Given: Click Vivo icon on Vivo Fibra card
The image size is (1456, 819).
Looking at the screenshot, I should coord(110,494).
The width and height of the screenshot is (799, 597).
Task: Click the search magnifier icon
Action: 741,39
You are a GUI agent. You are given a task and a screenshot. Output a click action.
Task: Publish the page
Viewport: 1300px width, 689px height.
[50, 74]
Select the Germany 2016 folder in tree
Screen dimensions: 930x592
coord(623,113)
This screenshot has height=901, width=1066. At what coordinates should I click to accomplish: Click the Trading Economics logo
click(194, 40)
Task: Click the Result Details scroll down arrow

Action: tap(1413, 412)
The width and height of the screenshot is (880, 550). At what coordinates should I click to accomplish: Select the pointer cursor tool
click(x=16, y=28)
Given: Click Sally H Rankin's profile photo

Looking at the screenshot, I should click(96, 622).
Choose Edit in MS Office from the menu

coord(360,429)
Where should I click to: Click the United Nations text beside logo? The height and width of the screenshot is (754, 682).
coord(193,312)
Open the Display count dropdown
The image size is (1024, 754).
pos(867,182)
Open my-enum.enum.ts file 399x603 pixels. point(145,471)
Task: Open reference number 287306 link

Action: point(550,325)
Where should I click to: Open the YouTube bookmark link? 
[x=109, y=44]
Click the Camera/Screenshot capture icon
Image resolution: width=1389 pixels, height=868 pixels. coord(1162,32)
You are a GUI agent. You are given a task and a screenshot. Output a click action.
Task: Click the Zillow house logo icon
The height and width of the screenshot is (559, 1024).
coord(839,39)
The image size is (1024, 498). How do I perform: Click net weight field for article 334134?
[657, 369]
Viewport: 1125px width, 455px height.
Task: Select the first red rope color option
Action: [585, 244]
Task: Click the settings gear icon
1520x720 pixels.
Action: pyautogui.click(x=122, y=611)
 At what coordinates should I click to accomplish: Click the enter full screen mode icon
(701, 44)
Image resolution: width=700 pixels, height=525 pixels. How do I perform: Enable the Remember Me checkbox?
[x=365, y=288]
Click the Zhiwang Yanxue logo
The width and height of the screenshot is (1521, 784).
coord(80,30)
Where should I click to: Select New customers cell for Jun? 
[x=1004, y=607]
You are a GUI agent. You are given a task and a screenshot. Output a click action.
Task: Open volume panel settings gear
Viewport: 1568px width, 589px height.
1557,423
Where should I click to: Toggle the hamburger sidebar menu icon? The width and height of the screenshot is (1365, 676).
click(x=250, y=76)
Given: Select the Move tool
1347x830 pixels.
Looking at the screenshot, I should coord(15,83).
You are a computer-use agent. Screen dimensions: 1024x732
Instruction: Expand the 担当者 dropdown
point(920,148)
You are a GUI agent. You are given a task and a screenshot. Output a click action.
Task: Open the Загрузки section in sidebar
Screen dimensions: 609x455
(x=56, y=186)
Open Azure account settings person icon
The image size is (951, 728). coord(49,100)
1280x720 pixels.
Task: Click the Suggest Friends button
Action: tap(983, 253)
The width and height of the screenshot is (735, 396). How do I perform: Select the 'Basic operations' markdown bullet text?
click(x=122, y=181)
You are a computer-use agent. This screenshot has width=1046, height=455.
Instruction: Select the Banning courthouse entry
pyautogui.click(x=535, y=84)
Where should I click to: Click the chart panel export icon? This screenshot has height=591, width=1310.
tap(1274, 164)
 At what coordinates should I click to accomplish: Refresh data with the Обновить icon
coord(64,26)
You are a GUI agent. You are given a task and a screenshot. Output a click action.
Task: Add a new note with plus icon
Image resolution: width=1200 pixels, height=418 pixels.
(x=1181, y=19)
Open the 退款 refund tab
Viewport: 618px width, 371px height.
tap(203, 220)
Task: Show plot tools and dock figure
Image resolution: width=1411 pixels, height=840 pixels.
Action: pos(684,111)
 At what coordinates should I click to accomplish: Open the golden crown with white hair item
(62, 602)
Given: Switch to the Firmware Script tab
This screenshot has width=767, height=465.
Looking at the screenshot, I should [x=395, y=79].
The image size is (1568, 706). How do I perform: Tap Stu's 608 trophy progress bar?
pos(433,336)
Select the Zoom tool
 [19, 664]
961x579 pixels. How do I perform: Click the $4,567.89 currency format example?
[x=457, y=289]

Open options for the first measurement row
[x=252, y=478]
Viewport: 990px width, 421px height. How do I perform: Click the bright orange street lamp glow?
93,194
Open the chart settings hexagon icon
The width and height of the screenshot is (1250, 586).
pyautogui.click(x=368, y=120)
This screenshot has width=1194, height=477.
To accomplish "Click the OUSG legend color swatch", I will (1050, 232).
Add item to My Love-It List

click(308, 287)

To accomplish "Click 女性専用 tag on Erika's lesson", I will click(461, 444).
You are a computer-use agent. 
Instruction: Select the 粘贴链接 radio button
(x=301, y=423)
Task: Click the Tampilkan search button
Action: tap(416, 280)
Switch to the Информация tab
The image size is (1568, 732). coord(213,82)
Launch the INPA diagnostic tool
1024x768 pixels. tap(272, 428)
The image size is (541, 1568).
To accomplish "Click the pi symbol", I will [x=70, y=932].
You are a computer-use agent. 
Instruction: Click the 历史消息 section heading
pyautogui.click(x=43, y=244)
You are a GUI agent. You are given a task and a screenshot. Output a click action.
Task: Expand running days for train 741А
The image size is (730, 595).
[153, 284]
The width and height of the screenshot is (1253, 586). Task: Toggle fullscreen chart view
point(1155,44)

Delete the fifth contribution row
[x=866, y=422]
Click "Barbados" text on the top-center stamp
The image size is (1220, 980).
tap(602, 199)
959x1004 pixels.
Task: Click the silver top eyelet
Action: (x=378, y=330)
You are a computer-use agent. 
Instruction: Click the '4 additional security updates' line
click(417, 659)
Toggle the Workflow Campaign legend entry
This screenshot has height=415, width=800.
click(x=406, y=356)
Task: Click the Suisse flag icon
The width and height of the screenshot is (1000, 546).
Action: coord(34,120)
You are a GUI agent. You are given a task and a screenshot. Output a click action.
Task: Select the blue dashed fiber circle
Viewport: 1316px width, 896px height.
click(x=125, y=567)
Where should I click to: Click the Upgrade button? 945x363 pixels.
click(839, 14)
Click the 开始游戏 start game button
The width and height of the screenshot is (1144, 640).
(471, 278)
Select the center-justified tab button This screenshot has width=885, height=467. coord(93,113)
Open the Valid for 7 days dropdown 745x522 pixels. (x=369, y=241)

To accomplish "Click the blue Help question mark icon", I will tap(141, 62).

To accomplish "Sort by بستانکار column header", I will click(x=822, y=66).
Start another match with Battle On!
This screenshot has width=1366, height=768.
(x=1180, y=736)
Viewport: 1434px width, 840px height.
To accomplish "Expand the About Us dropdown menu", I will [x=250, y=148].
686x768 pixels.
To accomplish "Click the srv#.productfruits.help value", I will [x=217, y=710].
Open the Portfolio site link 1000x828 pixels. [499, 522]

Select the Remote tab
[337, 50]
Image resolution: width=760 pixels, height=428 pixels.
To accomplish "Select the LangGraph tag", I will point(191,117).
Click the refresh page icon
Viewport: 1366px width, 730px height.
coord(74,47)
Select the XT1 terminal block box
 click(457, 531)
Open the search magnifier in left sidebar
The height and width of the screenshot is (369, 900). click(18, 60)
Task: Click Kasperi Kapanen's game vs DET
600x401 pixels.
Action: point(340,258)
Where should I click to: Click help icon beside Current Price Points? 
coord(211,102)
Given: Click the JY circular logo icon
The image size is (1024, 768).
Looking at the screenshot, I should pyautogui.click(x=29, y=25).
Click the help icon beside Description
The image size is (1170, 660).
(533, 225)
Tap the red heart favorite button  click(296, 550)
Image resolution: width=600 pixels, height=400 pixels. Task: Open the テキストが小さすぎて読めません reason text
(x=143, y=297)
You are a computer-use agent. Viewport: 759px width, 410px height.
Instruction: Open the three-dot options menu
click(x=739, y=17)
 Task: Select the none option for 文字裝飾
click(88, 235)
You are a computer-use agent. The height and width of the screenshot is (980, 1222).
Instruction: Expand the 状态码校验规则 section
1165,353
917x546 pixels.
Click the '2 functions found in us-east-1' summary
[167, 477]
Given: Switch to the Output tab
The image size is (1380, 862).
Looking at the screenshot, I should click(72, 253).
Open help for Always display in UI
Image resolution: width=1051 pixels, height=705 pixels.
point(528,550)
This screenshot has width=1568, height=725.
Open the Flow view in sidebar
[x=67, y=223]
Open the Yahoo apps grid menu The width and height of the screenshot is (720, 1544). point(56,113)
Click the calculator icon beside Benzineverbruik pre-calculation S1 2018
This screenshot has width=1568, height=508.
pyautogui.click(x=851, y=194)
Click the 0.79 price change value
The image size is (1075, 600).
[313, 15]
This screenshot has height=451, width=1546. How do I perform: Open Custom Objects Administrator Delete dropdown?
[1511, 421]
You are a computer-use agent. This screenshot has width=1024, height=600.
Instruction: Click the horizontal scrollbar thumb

--

If a line above contains the word "value", list it.

**Answer space:**
To accomplish "Click the srv#.productfruits.help value", I will [x=217, y=710].
Click the 0.79 price change value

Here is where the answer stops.